§ Obiettivo: Estrai dai record il tratto che va dalla riga contenente "Click the Connect toolbar icon" fino alla riga contenente "will (170, 314).", entrambe incluse, e ricopialo riga per riga senza cambiare nulla.

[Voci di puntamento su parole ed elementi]
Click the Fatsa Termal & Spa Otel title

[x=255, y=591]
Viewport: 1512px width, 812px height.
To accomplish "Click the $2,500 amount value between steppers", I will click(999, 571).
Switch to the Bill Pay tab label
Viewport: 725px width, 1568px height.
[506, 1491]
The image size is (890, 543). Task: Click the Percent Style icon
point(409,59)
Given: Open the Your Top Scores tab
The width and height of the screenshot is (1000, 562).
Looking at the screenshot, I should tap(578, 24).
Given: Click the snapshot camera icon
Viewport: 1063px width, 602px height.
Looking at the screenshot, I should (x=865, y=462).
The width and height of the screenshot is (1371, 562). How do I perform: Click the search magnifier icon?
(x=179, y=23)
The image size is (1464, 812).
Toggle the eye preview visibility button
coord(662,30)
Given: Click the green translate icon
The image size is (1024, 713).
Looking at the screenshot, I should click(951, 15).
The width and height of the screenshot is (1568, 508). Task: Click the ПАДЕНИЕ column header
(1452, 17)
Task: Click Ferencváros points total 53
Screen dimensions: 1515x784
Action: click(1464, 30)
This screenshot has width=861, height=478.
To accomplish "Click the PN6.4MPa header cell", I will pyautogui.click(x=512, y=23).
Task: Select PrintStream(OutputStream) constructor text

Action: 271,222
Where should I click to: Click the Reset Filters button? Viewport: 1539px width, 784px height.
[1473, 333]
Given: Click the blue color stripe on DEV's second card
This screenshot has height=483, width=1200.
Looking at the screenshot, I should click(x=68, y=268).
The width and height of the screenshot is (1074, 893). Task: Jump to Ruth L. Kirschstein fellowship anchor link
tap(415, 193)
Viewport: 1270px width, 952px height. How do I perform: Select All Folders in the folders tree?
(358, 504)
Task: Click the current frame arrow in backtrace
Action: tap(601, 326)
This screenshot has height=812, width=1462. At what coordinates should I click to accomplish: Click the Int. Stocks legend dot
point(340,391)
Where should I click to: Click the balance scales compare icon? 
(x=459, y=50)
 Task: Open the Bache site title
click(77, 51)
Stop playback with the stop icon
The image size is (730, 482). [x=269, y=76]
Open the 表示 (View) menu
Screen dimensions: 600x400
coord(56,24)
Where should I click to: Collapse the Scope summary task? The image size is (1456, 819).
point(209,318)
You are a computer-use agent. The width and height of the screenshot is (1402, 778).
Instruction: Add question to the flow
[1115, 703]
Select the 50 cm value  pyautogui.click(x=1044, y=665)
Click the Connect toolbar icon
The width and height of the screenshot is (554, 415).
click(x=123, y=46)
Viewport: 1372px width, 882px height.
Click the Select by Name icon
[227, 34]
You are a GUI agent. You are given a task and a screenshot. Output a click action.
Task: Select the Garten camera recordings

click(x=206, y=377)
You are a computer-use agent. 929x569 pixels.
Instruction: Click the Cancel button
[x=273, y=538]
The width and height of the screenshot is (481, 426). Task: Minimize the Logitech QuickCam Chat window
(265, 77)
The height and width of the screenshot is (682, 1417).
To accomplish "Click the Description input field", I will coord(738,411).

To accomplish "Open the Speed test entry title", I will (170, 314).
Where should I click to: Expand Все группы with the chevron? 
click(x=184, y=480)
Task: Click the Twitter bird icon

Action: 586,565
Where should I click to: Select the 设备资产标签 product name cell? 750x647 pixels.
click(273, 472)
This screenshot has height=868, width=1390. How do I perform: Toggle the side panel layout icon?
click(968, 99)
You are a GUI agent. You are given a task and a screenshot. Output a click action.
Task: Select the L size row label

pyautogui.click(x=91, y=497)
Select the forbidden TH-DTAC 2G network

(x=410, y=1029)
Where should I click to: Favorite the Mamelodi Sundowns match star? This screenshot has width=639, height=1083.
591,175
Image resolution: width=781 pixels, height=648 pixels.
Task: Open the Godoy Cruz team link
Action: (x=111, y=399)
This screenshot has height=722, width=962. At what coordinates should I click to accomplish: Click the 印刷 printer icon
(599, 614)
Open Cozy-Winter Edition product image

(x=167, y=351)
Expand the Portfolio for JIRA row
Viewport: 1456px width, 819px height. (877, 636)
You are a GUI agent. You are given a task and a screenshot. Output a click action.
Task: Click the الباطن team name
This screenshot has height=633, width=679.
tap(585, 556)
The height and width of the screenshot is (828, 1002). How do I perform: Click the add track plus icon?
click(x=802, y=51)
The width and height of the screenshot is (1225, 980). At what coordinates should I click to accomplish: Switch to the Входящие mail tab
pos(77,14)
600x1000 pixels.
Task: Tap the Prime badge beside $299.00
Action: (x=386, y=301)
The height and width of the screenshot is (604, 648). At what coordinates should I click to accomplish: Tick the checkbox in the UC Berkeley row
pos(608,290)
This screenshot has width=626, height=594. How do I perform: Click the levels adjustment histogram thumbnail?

§ Risposta all'esercizio:
Click the Connect toolbar icon
The width and height of the screenshot is (554, 415).
click(x=123, y=46)
Viewport: 1372px width, 882px height.
Click the Select by Name icon
[227, 34]
You are a GUI agent. You are given a task and a screenshot. Output a click action.
Task: Select the Garten camera recordings

click(x=206, y=377)
You are a computer-use agent. 929x569 pixels.
Instruction: Click the Cancel button
[x=273, y=538]
The width and height of the screenshot is (481, 426). Task: Minimize the Logitech QuickCam Chat window
(265, 77)
The height and width of the screenshot is (682, 1417).
To accomplish "Click the Description input field", I will coord(738,411).

To accomplish "Open the Speed test entry title", I will (170, 314).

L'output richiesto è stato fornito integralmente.